Classic cars aren’t for the faint-hearted – either when it comes to driving or purchasing them as an investment.
They’ve nevertheless, grown in popularity over the past decade, with more people seeking them out as an asset over more traditional investment choices.
That’s worked out for many who have decided to get behind the wheel.
According to the Knight Frank Luxury Investment Index, average prices raced ahead by more than 330% in the past decade, outpacing returns from stock market indices, bank accounts, bonds, and other investments.
Johnny Fleming, assistant director (investment management), at Brewin Dolphin Edinburgh, said: ‘Compared to other luxury goods, such as wine and art, they still do well. The Credit Suisse Global Investment Returns Yearbook 2018 found that classic cars were the “star performer” among so-called “investments of passion”.
‘That said, recently things haven’t been running completely smoothly for classic cars. The Historic Automobile Group International (HAGI) reported a 4.6% annual decline in its headline index for February 2018 – its first fall since 2010. Indeed, at the time of writing, all HAGI’s classic car indices were down for the year to date.’
The recent decline in prices has caused some to claim that “the wheels have finally come off the classic car rally”, as sales volumes fell and buyers became more selective about their marques and models.
Reports showed that prices for Jaguar Series 1 E-Types, having peaked at US$230,000 in 2015, had fallen to US$180,000. The price of a 1973 Porsche Carrera 2.7 RS, which stood at US$800,000 in spring 2017, was down to US$690,000.
Johnny continued: ‘However, it’s not the same across the dashboard. Auction sales data from the 2017 AXA Art Classic Car Report shows the right pick can buck the trend. The research highlighted a spike in prices for the 1967 Corvette Stingray V8, with one sale last year at €548,000, compared with €195,000 in 2015.
‘All of this goes to show that, like many assets, classic cars can be volatile. If you buy the right model at the right price, you might see a good uplift in value in just a few years. But, if you pay a premium price just before an economic downturn, you could be left with an asset that suffers a sharp drop in value.

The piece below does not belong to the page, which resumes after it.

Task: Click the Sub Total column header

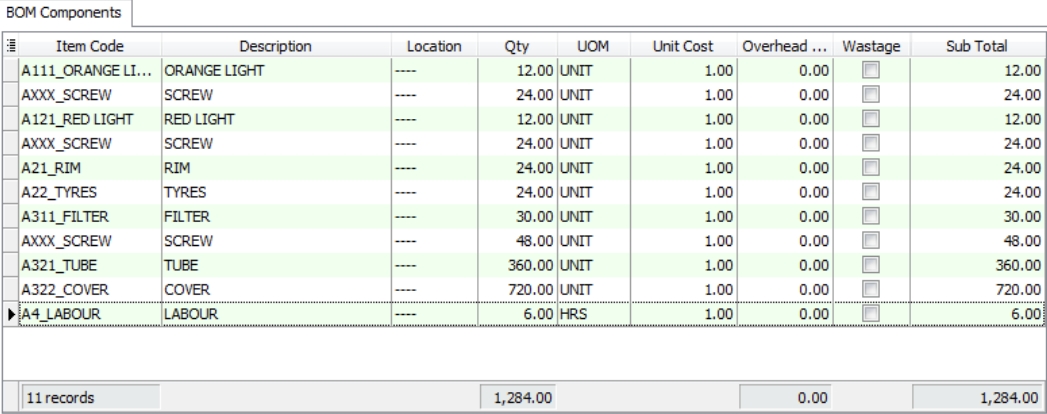Action: click(x=979, y=46)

‘There are a number of other considerations for investors too. Regular costs, such as maintenance and storage, can mount up; parts may be expensive; and, with restoration projects, the work may cost more than the value it adds. They can also incur comparatively high custody and transaction costs, with hefty commissions for selling at auction, for example.
‘On the positive side, classic car profits are generally tax-free. Unless you are regarded as a dealer, there is no capital gains tax (CGT) on any profit made when you sell a car – they are deemed to be a ‘wasting asset’ by the taxman.’
Classic car owners also benefit from the government’s recent overhaul of Ministry of Transport rules. Cars manufactured before May 20, 1978 are no longer required to pass the annual test, which can cost up to £54.85 for some new models — and that’s before any repairs.
Johnny concluded: ‘There is also an argument that classic cars could be a useful diversifier for a conventional investment portfolio: because their returns are uncorrelated with those from shares or property, they can reduce overall risk.
‘Classic cars are by no means a conventional investment – and they won’t be suitable for many people. But for some owners, it could make sense to hold them alongside a larger, mainstream portfolio, provided they buy selectively and for the long term.’